■ Actions to take:
- A) Extract everything in the abstract below from "In order to test" down to "single cell datasets.", copying it word for word.
- B) Summarize the abstract below in two sentences.

■ Passage:
---+---

Abstract
Pancreatic ductal adenocarcinoma (PDAC) is among the most lethal malignancies due largely to their lack
of response to current cytotoxic, targeted, and immune therapies. PDAC tumor tissues harbor an expansive,
desmoplastic stroma that both suppresses angiogenesis and limits perfusion and diffusion. Consequently,
delivery of therapeutic agents through systemic administration is impeded, lowering drug efficacy and
increasing general toxicity. Indeed, multiple components of the PDAC stroma support its survival and growth,
for example by conditioning a locally immunosuppressed microenvironment that facilitates tumor survival.
Conversely, we previously showed that at least some elements of the tumor stromal restrain PDAC growth and
progression, for example Hedgehog pathway-responsive myofibroblasts. Early attempts to modulate the PDAC
stroma in order to facilitate drug delivery failed upon clinical translation. Post-clinical trials ultimately
demonstrated that stromal remodulation upon inhibition of individual pathways can lead to unpredictable
consequences in multiple additional cell types. Based on these data, we hypothesize that individual paracrine
pathways typically link together to form “paracrine cascades” that propagate through multiple pathways and
cell types. We advance that reconstructing these paracrine cascades offers both the opportunity to better
understand the consequences of therapeutic intervention and also to infer candidate targets that act on a
broad range of cell types within the PDAC TME to enact stromal remodulation.
In order to test this, we will make use of a series of innovative systems biology tools built by members of
our transdisciplinary team. These include a suite of algorithms leveraging the computational field of regulatory
network analysis, as well as technically innovative techniques for studying outcomes in single cell datasets.
Moreover, we will acquire unique dataset from samples collected by members of our multidisciplinary clinical
service at the Pancreas Center of New York Presbyterian Hospital. These include acquiring human PDAC
tumor interstitial fluid and generating matched sets of tumor, normal pancreas, spleen, and blood samples from
PDAC patients. We will also routinely utilize fresh PDAC tissue samples to make tumor “explants” a novel ex
vivo model system for the short-term, medium throughput study of PDAC. This new model system enables the
dissection of complex multi-cellular phenotypes in ways that are not possible through study of intact tumors or
co-cultures of purified cell types
Using these approaches, we will reconstruct the network of paracrine cascades in PDAC and validate
selected candidates experimentally. We will also test a specific candidate pathway uncovered through study of
the Hh pathway that connects myofibroblasts to myeloid derived suppressor cells and cytotoxic lymphocytes.
We expect that the proposed studies will provide an expansive understanding of paracrine crosstalk in PDAC
and also provide multiple valuable resources and techniques to the PSRC consortium.

---+---

■ Recorded data:
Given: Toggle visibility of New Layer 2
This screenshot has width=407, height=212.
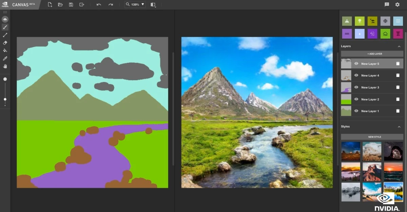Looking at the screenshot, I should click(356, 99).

---+---

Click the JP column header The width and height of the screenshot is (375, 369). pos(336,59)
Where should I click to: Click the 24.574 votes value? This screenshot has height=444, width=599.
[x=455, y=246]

---+---

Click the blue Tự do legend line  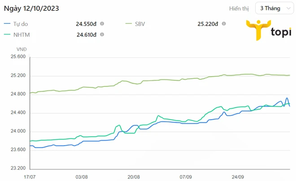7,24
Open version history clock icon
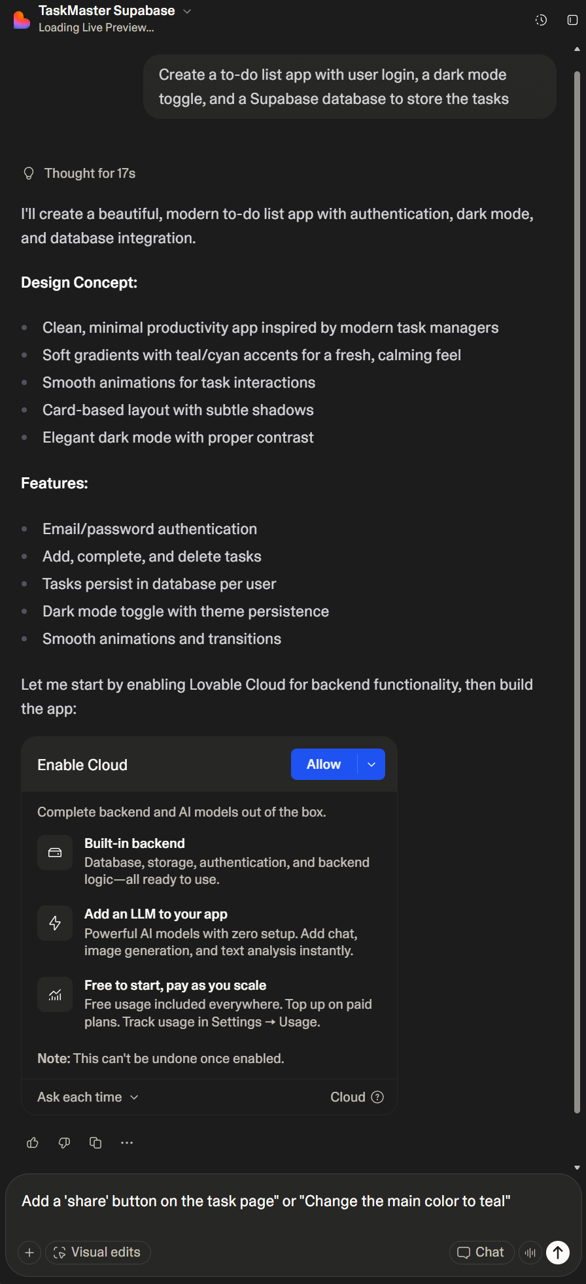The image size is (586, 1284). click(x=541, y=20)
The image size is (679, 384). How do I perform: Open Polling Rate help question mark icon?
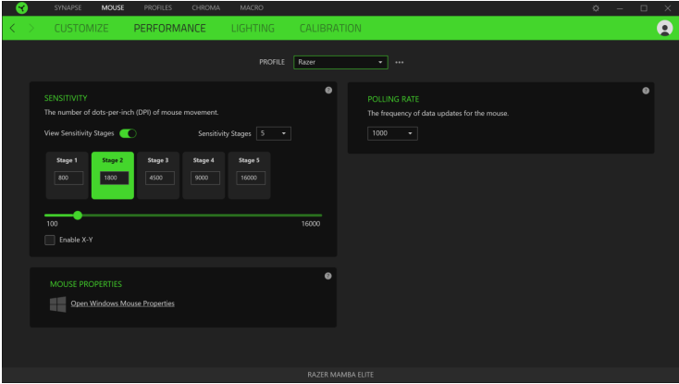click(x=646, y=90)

---+---

■ Solutions for each task:
- A)
In order to test this, we will make use of a series of innovative systems biology tools built by members of
our transdisciplinary team. These include a suite of algorithms leveraging the computational field of regulatory
network analysis, as well as technically innovative techniques for studying outcomes in single cell datasets.

- B) Pancreatic ductal adenocarcinoma (PDAC) resists current therapies, and its expansive stroma impedes drug delivery, though some stromal elements support the tumor while others restrain it. The team hypothesizes that paracrine pathways link into "paracrine cascades" across cell types and plans to reconstruct and validate them using systems biology tools, patient samples, and tumor explants.